While we continue to analyze the data, we are encouraged by the initial findings and will be collecting additional data to further assess the efficacy and safety of tofersen in a larger SOD1 population and over a longer duration. To this end, we recently enrolled the first patient in our Phase 3 trial, called VALOR, for which we aim to enroll approximately 60 individuals at 32 sites across 10 countries. We are working with regulatory agencies to further define the scope of the clinical data package that is required to support an approval to market tofersen. We believe that, if successful, the ongoing trial will be an important component of this package. To learn more about this trial, please visit https://clinicaltrials.gov/or reach [email protected].
You can also access additional information in our news release, here.
BIIB078 for the Treatment of C9orf72-Related ALS
Individuals diagnosed with C9orf72-related ALS are being recruited by selected sites for the first-in-human clinical trial of BIIB078.
This study is designed to investigate the safety, tolerability, and pharmacokinetics of increasing doses of BIIB078 compared to a group that receives a placebo. As is common in a clinical trial in which several dose strengths are being evaluated, Biogen assesses data obtained from each dose group before enrolling participants to receive the next highest dose. This means that, by design, the clinical trial goes through periods of more or less active recruitment. This period of evaluation may not always be reflected on clinicaltrials.gov, but is critical to ensure the safety of participants.
- - -
#### THE TASK
Please extract the whole passage above on the tofersen and BIIB078 ALS trials, copying every word and character without change.

#### RECORD EXCERPTS
- - -
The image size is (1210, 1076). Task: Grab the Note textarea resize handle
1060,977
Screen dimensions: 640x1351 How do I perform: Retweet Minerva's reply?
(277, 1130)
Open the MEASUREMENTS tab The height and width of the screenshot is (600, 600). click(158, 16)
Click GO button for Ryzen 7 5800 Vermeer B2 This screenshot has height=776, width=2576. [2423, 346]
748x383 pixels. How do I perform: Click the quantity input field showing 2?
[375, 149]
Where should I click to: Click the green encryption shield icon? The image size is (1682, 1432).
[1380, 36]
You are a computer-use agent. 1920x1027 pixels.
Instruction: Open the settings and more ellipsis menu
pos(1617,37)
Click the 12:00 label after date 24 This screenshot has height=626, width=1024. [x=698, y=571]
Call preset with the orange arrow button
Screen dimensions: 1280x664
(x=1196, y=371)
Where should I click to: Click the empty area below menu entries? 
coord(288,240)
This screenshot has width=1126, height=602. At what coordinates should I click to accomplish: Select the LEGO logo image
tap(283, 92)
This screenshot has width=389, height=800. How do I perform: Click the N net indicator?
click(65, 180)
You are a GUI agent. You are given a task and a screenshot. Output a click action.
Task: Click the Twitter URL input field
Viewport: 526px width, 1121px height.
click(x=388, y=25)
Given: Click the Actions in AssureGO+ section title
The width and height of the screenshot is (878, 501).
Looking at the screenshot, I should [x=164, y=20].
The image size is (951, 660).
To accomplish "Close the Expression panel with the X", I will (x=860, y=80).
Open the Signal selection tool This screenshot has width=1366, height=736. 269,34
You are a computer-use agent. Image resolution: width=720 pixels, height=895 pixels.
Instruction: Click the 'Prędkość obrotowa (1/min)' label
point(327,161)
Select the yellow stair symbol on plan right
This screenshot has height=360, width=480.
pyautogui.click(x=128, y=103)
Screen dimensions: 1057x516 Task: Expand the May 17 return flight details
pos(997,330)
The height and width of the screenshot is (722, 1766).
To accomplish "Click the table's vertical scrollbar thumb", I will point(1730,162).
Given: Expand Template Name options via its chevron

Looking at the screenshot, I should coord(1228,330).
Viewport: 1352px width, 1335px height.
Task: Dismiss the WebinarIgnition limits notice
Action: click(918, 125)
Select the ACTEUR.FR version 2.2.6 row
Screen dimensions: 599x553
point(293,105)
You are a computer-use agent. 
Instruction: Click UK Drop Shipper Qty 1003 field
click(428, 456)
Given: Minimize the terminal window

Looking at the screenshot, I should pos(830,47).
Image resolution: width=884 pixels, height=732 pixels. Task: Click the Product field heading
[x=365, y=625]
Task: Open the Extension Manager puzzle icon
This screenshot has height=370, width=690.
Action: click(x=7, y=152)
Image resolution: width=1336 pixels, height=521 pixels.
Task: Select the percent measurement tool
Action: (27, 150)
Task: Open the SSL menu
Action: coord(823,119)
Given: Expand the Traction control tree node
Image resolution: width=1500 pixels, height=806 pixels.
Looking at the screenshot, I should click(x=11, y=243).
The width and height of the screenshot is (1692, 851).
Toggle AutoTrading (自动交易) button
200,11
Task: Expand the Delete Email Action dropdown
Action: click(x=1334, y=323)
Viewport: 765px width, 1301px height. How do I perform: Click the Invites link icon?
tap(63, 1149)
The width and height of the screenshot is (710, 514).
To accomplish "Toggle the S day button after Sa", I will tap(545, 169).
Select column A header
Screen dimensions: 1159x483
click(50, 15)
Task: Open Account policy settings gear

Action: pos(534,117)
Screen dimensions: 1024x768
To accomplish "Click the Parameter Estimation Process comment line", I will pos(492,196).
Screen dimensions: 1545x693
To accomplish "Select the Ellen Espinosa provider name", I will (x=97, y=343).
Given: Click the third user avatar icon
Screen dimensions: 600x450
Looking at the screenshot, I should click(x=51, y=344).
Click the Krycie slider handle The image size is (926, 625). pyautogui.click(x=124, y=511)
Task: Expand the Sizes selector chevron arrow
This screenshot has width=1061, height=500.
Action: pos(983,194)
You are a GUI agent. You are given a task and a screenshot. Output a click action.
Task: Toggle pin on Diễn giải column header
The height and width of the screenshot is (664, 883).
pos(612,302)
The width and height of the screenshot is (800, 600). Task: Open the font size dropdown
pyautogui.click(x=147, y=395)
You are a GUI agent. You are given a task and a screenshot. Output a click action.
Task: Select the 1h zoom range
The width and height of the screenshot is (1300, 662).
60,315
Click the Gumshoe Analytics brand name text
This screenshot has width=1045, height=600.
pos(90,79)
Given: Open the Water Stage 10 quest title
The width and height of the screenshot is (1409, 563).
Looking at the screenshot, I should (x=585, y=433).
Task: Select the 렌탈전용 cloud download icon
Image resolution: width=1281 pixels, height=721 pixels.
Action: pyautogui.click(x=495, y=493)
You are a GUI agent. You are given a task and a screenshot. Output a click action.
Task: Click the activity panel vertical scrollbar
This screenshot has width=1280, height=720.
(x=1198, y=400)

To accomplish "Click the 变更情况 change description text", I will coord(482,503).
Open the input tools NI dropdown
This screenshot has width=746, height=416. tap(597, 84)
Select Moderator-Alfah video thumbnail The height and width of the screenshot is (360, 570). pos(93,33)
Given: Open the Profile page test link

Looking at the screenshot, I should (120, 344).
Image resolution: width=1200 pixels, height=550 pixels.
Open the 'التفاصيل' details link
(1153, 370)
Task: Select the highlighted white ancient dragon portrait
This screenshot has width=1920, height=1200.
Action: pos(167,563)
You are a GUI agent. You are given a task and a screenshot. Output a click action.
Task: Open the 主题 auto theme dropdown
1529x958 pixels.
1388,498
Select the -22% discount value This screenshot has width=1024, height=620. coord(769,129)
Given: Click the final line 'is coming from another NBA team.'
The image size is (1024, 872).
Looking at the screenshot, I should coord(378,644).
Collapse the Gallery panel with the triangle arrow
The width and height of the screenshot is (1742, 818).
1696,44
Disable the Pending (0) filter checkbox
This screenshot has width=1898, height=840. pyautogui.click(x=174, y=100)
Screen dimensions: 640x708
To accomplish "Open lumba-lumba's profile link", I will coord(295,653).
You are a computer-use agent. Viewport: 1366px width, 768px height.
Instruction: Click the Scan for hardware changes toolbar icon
- - -
#### YOUR RESPONSE
While we continue to analyze the data, we are encouraged by the initial findings and will be collecting additional data to further assess the efficacy and safety of tofersen in a larger SOD1 population and over a longer duration. To this end, we recently enrolled the first patient in our Phase 3 trial, called VALOR, for which we aim to enroll approximately 60 individuals at 32 sites across 10 countries. We are working with regulatory agencies to further define the scope of the clinical data package that is required to support an approval to market tofersen. We believe that, if successful, the ongoing trial will be an important component of this package. To learn more about this trial, please visit https://clinicaltrials.gov/or reach [email protected].
You can also access additional information in our news release, here.
BIIB078 for the Treatment of C9orf72-Related ALS
Individuals diagnosed with C9orf72-related ALS are being recruited by selected sites for the first-in-human clinical trial of BIIB078.
This study is designed to investigate the safety, tolerability, and pharmacokinetics of increasing doses of BIIB078 compared to a group that receives a placebo. As is common in a clinical trial in which several dose strengths are being evaluated, Biogen assesses data obtained from each dose group before enrolling participants to receive the next highest dose. This means that, by design, the clinical trial goes through periods of more or less active recruitment. This period of evaluation may not always be reflected on clinicaltrials.gov, but is critical to ensure the safety of participants.